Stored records
= Beginning of Section =

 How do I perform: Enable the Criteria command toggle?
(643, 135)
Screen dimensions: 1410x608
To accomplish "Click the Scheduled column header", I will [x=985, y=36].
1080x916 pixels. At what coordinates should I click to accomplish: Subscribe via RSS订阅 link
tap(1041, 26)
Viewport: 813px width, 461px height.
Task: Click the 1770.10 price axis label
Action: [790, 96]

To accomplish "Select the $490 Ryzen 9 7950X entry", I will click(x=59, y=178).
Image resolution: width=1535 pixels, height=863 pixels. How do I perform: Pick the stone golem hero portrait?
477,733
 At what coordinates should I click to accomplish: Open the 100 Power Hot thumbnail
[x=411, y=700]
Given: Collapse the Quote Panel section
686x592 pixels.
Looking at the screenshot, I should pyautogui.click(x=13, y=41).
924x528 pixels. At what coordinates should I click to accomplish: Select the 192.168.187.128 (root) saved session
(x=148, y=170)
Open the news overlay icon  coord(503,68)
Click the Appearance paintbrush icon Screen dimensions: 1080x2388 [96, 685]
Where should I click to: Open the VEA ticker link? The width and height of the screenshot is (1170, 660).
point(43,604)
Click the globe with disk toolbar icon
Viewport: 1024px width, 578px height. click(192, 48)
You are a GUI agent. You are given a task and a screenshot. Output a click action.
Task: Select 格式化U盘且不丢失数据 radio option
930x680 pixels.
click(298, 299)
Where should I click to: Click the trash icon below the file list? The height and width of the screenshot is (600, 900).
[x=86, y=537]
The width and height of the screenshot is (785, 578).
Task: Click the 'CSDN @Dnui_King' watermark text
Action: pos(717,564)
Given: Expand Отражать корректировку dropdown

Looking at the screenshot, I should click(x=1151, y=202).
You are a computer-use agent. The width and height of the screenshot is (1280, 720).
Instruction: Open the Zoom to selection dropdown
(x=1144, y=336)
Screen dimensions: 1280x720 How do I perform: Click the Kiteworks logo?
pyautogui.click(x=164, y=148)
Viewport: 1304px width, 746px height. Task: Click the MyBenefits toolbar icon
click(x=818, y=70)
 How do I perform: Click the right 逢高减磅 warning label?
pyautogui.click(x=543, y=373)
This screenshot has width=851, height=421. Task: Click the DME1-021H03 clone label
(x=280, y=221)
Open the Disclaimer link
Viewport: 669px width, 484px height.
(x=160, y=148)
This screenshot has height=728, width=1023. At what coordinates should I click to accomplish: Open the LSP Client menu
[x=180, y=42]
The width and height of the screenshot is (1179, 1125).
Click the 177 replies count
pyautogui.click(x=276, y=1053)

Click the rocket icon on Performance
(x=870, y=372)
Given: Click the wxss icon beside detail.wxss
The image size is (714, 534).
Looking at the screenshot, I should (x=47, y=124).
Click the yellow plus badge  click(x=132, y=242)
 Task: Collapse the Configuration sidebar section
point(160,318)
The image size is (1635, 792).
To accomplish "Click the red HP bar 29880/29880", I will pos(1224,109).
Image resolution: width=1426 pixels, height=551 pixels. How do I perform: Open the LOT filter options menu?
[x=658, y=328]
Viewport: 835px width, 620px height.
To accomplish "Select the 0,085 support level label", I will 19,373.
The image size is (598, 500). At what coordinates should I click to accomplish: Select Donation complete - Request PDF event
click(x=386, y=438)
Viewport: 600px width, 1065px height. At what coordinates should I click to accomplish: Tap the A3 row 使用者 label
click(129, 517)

= End of Section =

> **WHAT IS EXPECTED**
Give the entries again in full, exactly as they were written above.

> **REPLY**
 How do I perform: Enable the Criteria command toggle?
(643, 135)
Screen dimensions: 1410x608
To accomplish "Click the Scheduled column header", I will [x=985, y=36].
1080x916 pixels. At what coordinates should I click to accomplish: Subscribe via RSS订阅 link
tap(1041, 26)
Viewport: 813px width, 461px height.
Task: Click the 1770.10 price axis label
Action: [790, 96]

To accomplish "Select the $490 Ryzen 9 7950X entry", I will click(x=59, y=178).
Image resolution: width=1535 pixels, height=863 pixels. How do I perform: Pick the stone golem hero portrait?
477,733
 At what coordinates should I click to accomplish: Open the 100 Power Hot thumbnail
[x=411, y=700]
Given: Collapse the Quote Panel section
686x592 pixels.
Looking at the screenshot, I should pyautogui.click(x=13, y=41).
924x528 pixels. At what coordinates should I click to accomplish: Select the 192.168.187.128 (root) saved session
(x=148, y=170)
Open the news overlay icon  coord(503,68)
Click the Appearance paintbrush icon Screen dimensions: 1080x2388 [96, 685]
Where should I click to: Open the VEA ticker link? The width and height of the screenshot is (1170, 660).
point(43,604)
Click the globe with disk toolbar icon
Viewport: 1024px width, 578px height. click(192, 48)
You are a GUI agent. You are given a task and a screenshot. Output a click action.
Task: Select 格式化U盘且不丢失数据 radio option
930x680 pixels.
click(298, 299)
Where should I click to: Click the trash icon below the file list? The height and width of the screenshot is (600, 900).
[x=86, y=537]
The width and height of the screenshot is (785, 578).
Task: Click the 'CSDN @Dnui_King' watermark text
Action: pos(717,564)
Given: Expand Отражать корректировку dropdown

Looking at the screenshot, I should click(x=1151, y=202).
You are a computer-use agent. The width and height of the screenshot is (1280, 720).
Instruction: Open the Zoom to selection dropdown
(x=1144, y=336)
Screen dimensions: 1280x720 How do I perform: Click the Kiteworks logo?
pyautogui.click(x=164, y=148)
Viewport: 1304px width, 746px height. Task: Click the MyBenefits toolbar icon
click(x=818, y=70)
 How do I perform: Click the right 逢高减磅 warning label?
pyautogui.click(x=543, y=373)
This screenshot has width=851, height=421. Task: Click the DME1-021H03 clone label
(x=280, y=221)
Open the Disclaimer link
Viewport: 669px width, 484px height.
(x=160, y=148)
This screenshot has height=728, width=1023. At what coordinates should I click to accomplish: Open the LSP Client menu
[x=180, y=42]
The width and height of the screenshot is (1179, 1125).
Click the 177 replies count
pyautogui.click(x=276, y=1053)

Click the rocket icon on Performance
(x=870, y=372)
Given: Click the wxss icon beside detail.wxss
The image size is (714, 534).
Looking at the screenshot, I should (x=47, y=124).
Click the yellow plus badge  click(x=132, y=242)
 Task: Collapse the Configuration sidebar section
point(160,318)
The image size is (1635, 792).
To accomplish "Click the red HP bar 29880/29880", I will pos(1224,109).
Image resolution: width=1426 pixels, height=551 pixels. How do I perform: Open the LOT filter options menu?
[x=658, y=328]
Viewport: 835px width, 620px height.
To accomplish "Select the 0,085 support level label", I will 19,373.
The image size is (598, 500). At what coordinates should I click to accomplish: Select Donation complete - Request PDF event
click(x=386, y=438)
Viewport: 600px width, 1065px height. At what coordinates should I click to accomplish: Tap the A3 row 使用者 label
click(129, 517)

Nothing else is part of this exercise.